#### [Dataset content]
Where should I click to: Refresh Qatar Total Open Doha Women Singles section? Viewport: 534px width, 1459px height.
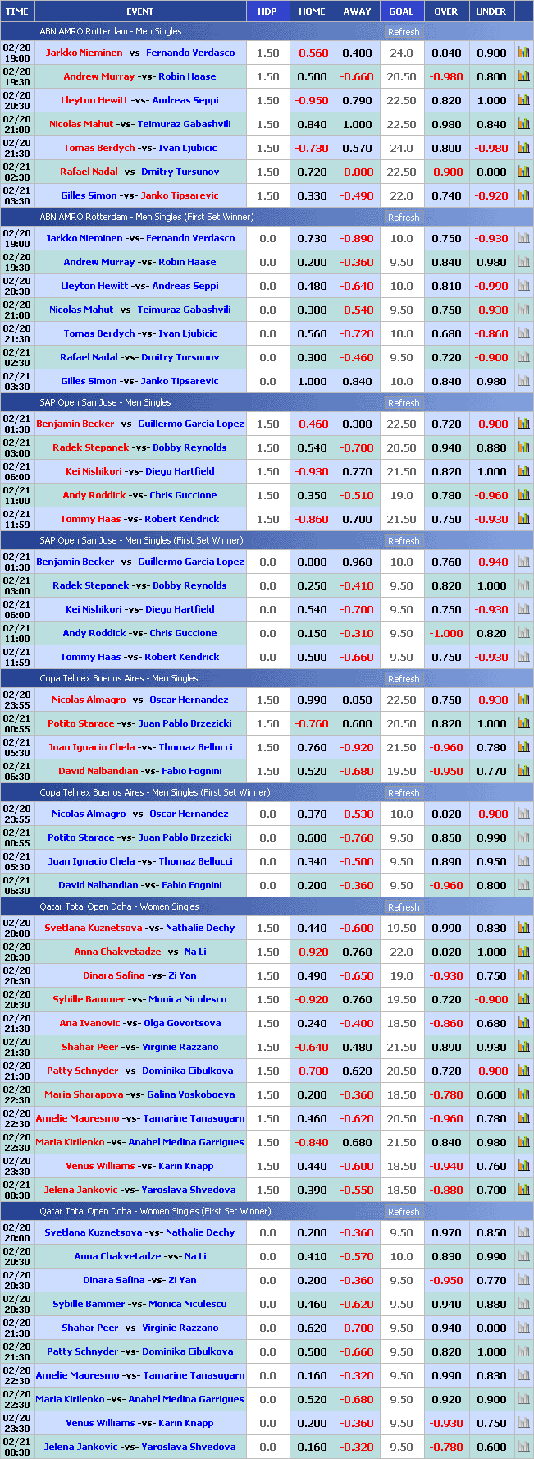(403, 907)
---
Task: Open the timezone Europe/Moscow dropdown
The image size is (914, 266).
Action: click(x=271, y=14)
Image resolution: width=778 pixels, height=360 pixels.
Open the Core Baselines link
==
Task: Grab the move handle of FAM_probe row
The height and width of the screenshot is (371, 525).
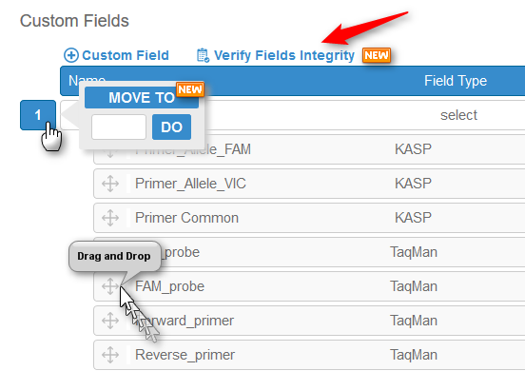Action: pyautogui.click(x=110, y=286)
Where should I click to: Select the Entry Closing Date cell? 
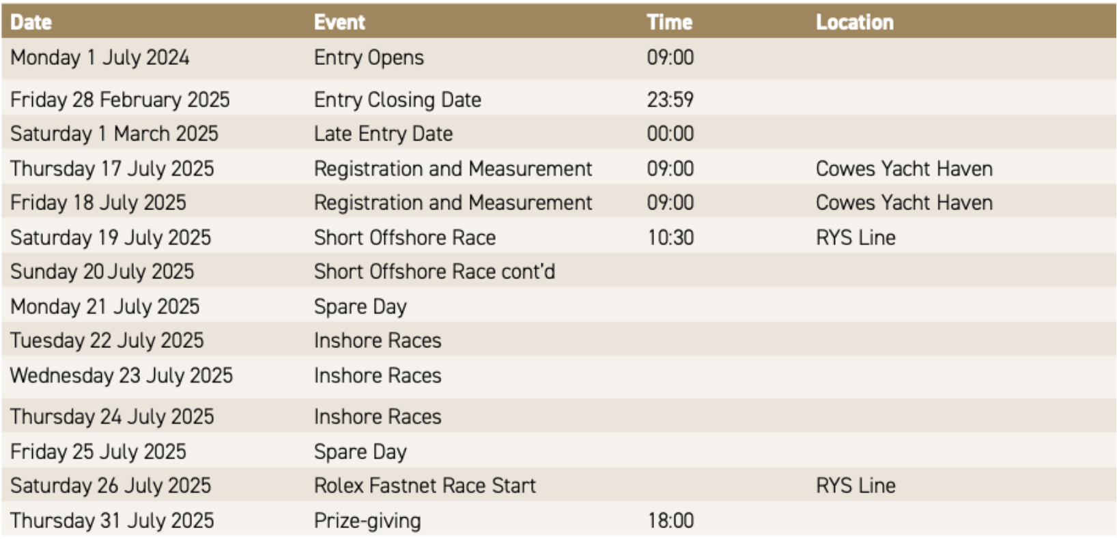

#### [What needs to be done]
Above are some lines. Repeat exactly, and only, those from the line that has "Image resolution: width=778" through the line that has "Open the Core Baselines link".

#### [Answer area]
Image resolution: width=778 pixels, height=360 pixels.
Open the Core Baselines link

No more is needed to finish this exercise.